> [Work instructions] Where the material below has a line containing "[DJ Groove совместно", start repeating exactly, and keep going through the line containing "info@russianteleweek.ru (243, 2413)", with no other lines.
Dataset records Start Marker
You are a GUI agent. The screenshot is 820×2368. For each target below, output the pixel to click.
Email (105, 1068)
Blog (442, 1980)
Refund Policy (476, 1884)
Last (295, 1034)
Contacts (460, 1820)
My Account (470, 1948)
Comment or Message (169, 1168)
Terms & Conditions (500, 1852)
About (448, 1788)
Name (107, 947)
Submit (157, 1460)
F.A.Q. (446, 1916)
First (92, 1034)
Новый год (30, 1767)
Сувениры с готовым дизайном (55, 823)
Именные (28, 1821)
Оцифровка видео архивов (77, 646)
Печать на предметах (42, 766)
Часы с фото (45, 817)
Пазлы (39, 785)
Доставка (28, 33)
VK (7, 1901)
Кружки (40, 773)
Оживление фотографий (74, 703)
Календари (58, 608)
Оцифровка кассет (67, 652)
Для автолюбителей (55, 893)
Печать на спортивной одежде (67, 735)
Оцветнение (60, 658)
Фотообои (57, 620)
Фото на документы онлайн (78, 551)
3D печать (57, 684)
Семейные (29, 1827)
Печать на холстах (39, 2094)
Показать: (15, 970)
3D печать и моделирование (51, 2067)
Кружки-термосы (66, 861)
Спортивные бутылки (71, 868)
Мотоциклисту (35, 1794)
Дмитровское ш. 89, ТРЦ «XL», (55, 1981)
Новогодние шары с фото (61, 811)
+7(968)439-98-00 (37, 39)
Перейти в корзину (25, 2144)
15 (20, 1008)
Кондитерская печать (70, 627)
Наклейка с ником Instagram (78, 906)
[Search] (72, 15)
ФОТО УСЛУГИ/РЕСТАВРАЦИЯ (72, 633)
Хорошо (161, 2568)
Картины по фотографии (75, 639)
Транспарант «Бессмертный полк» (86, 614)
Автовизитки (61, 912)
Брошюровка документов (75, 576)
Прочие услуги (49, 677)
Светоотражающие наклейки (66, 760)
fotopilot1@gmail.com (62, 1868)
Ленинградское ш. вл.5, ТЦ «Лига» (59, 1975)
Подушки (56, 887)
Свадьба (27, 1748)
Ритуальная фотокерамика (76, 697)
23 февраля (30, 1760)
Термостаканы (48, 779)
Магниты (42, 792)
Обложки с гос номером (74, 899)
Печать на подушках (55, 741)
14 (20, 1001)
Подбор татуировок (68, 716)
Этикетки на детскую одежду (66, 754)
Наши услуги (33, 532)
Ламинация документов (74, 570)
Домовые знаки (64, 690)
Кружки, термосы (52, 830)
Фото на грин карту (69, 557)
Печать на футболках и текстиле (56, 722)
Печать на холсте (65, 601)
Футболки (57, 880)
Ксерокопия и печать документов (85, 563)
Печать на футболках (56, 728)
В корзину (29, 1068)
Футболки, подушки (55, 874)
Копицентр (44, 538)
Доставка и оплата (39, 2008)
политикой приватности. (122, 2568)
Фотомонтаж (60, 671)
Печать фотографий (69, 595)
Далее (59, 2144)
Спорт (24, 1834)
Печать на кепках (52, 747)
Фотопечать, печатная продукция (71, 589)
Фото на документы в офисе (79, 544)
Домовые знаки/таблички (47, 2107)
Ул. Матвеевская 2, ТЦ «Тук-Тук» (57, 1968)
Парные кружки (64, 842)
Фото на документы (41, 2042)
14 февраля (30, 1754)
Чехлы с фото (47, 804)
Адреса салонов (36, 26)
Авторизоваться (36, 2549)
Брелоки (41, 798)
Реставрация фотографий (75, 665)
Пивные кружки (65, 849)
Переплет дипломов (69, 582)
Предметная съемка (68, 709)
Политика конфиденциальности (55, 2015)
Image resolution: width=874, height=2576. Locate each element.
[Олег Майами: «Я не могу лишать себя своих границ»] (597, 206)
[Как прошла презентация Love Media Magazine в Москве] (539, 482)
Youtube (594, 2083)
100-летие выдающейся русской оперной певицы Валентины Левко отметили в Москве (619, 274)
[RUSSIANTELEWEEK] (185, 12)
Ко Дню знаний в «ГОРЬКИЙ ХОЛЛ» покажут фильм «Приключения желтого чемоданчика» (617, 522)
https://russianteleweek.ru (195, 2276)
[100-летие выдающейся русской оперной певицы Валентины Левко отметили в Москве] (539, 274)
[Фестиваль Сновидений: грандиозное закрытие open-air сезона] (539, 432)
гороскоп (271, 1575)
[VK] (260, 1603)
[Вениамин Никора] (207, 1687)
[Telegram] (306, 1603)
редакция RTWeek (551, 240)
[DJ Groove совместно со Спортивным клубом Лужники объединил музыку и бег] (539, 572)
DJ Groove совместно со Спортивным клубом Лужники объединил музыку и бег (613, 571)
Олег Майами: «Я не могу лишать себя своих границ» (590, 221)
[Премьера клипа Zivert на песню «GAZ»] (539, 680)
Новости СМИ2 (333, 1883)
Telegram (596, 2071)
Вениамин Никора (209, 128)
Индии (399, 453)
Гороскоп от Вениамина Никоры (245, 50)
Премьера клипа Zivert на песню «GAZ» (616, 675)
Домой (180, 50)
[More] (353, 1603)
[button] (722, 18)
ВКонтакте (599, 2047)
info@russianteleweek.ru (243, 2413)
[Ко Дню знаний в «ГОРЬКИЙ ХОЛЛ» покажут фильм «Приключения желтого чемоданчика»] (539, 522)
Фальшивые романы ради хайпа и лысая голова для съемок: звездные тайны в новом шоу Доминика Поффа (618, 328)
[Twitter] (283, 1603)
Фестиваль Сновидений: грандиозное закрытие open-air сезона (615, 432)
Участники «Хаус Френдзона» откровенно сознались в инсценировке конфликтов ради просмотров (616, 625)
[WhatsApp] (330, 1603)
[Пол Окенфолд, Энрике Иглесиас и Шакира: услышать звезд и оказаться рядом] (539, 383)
Dataset records End Marker
> [Answer below]
[DJ Groove совместно со Спортивным клубом Лужники объединил музыку и бег] (539, 572)
DJ Groove совместно со Спортивным клубом Лужники объединил музыку и бег (613, 571)
Олег Майами: «Я не могу лишать себя своих границ» (590, 221)
[Премьера клипа Zivert на песню «GAZ»] (539, 680)
Новости СМИ2 (333, 1883)
Telegram (596, 2071)
Вениамин Никора (209, 128)
Индии (399, 453)
Гороскоп от Вениамина Никоры (245, 50)
Премьера клипа Zivert на песню «GAZ» (616, 675)
Домой (180, 50)
[More] (353, 1603)
[button] (722, 18)
ВКонтакте (599, 2047)
info@russianteleweek.ru (243, 2413)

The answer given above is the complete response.